*SHORT TASK A*. Reproduce verbatim the passage of the forum thread on CAAD9 seat tube sizing from "So do you have" to "34.9 or 31.8?".

-- Start of SELECTION --

2010 CAAD9 seat post is 27.2


----------



## modernist (Nov 7, 2005)

Seat tube does indeed flare on CAAD9. Seat post clamp 31.8 and FD 34.9


----------



## Clueless Morgan (Mar 27, 2010)

dougmint said:


> I want to get a red CAAD9 4 as well. That is my size too (58). What size is the seat tube at the front derailleur? I want to get a dog fang to prevent chain drops. Did you get this bike at REI? thanks, Doug


OK, clue me in: what's a dog fang? Anyone have a picture?


----------



## AvantDale (Dec 26, 2008)

modernist said:


> Seat tube does indeed flare on CAAD9. Seat post clamp 31.8 and FD 34.9


Apparently it does flare.

Here is something I found another forum.

"Just got it am building it up now. Waiting for a 34.9 derailer clamp. Told my Cannondale dealer to order the correct front derailler clamp for CAAD9 and nobody told him they changed to 34.9 for CAAD9 from CAAD8. The tubes look awesome! Much fatter top tube than my CAAD7 and the seat tube is butted from a few inches below the top tube that is why it needs the larger size derailer clamp. This would tend to make it more rigid with no additional weight except for a larger weld at the bb."


----------



## AvantDale (Dec 26, 2008)

Clueless Morgan said:


> OK, clue me in: what's a dog fang? Anyone have a picture?












This is a "dog fang".

Its a 34.9 on my Six13...and it uses a 31.6 post...


----------



## dougmint (Mar 18, 2007)

AvantDale said:


> Seatpost is a 31.6?
> 
> I'm running a 34.9 Dog Fang on mine.


So do you have the compact crank on yours? I am wondering if there is enough room of the BB arda for the dog fang on the this bike if it has a compact crank.


----------



## T K (Feb 11, 2009)

dougmint said:


> Does anyone know for sure if the seat tube diameter at FD is 34.9 or 31.8?

-- End of SELECTION --
-- Start of DATA EXCERPTS --

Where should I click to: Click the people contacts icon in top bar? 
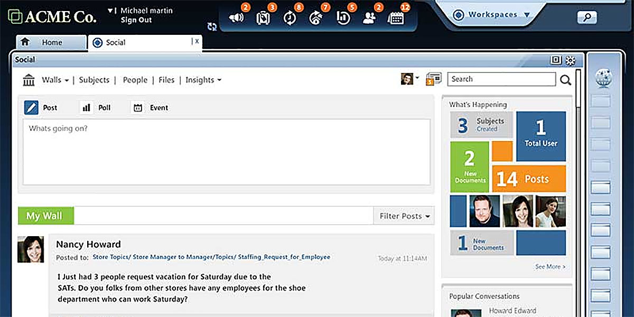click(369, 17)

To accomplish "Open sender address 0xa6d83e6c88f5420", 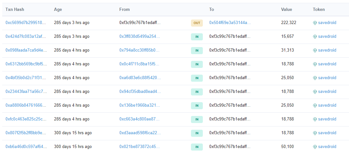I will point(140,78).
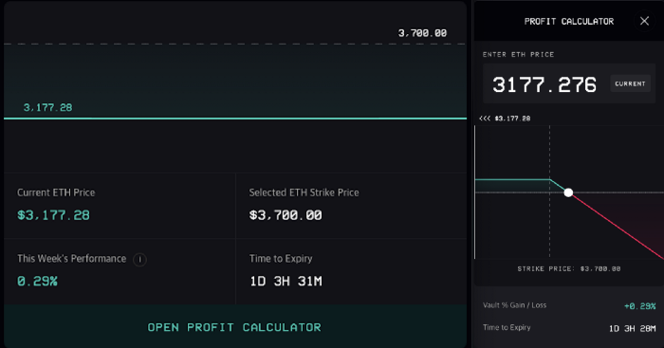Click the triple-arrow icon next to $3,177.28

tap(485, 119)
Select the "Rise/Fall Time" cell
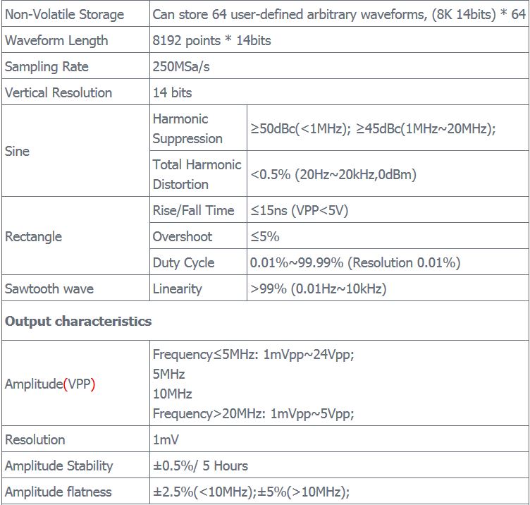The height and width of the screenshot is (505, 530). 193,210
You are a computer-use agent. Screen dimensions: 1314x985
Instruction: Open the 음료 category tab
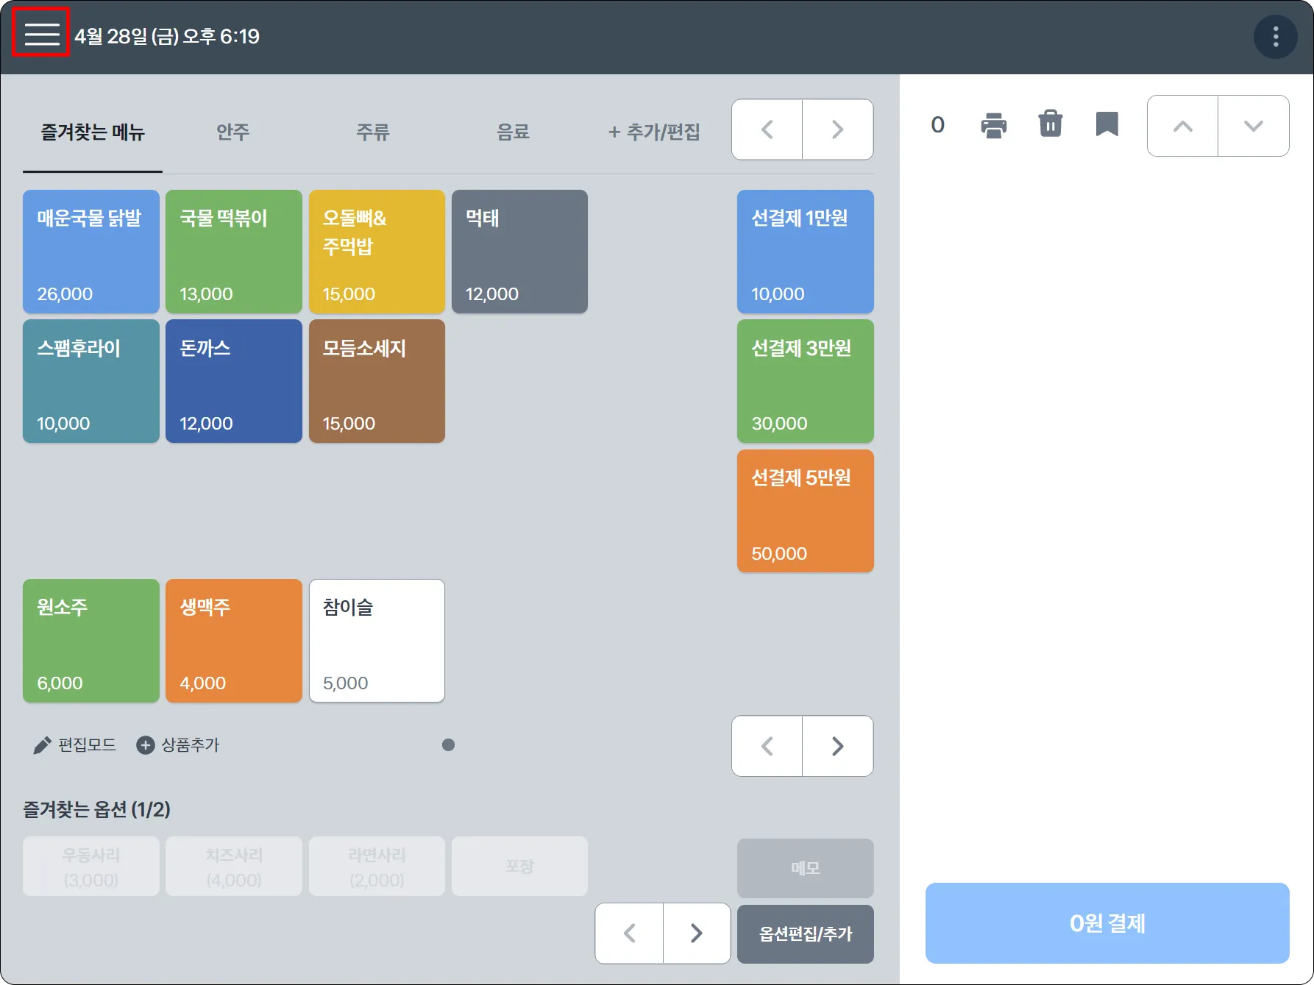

-- End of DATA EXCERPTS --

*SHORT TASK B*. Quote the records from the line with "You are a computer-use" through the end of the records, omitting the pictures.

*PROBLEM SOLUTION A*.
So do you have the compact crank on yours? I am wondering if there is enough room of the BB arda for the dog fang on the this bike if it has a compact crank.


----------



## T K (Feb 11, 2009)

dougmint said:


> Does anyone know for sure if the seat tube diameter at FD is 34.9 or 31.8?

*PROBLEM SOLUTION B*.
You are a computer-use agent. Screen dimensions: 1314x985
Instruction: Open the 음료 category tab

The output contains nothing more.